__ASSIGNMENT__:
Exactly as they appear below, repeat the lines from the one with "Acessórios (62, 2297)" through the one with "Voip Repair 24 (410, 2154)", and no others.

════════════════════

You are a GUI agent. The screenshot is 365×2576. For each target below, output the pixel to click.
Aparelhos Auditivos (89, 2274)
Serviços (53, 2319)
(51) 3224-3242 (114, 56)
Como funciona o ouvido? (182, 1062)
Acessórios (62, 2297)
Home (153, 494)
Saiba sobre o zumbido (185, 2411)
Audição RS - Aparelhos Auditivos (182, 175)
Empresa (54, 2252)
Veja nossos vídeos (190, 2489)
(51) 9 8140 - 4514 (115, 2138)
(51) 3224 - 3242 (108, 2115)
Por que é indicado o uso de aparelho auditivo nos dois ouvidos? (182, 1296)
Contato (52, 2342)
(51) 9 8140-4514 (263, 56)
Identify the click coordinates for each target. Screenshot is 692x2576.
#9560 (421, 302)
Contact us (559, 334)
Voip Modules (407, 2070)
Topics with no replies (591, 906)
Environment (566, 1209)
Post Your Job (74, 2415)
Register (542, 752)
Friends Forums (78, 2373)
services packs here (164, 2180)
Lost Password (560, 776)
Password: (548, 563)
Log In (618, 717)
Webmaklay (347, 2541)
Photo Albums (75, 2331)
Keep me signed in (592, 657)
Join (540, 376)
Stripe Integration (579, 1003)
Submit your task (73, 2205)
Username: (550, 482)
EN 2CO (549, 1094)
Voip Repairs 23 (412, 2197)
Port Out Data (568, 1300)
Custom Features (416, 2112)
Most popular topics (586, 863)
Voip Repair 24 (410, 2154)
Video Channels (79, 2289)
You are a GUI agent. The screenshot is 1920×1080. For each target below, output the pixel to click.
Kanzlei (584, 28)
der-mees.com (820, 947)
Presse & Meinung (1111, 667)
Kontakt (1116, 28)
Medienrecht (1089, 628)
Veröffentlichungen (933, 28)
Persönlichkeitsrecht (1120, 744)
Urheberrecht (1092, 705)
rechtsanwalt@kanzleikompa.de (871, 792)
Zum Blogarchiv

════════════════════

__RESPONSE FOR THIS EXERCISE__:
Acessórios (62, 2297)
Home (153, 494)
Saiba sobre o zumbido (185, 2411)
Audição RS - Aparelhos Auditivos (182, 175)
Empresa (54, 2252)
Veja nossos vídeos (190, 2489)
(51) 9 8140 - 4514 (115, 2138)
(51) 3224 - 3242 (108, 2115)
Por que é indicado o uso de aparelho auditivo nos dois ouvidos? (182, 1296)
Contato (52, 2342)
(51) 9 8140-4514 (263, 56)
Identify the click coordinates for each target. Screenshot is 692x2576.
#9560 (421, 302)
Contact us (559, 334)
Voip Modules (407, 2070)
Topics with no replies (591, 906)
Environment (566, 1209)
Post Your Job (74, 2415)
Register (542, 752)
Friends Forums (78, 2373)
services packs here (164, 2180)
Lost Password (560, 776)
Password: (548, 563)
Log In (618, 717)
Webmaklay (347, 2541)
Photo Albums (75, 2331)
Keep me signed in (592, 657)
Join (540, 376)
Stripe Integration (579, 1003)
Submit your task (73, 2205)
Username: (550, 482)
EN 2CO (549, 1094)
Voip Repairs 23 (412, 2197)
Port Out Data (568, 1300)
Custom Features (416, 2112)
Most popular topics (586, 863)
Voip Repair 24 (410, 2154)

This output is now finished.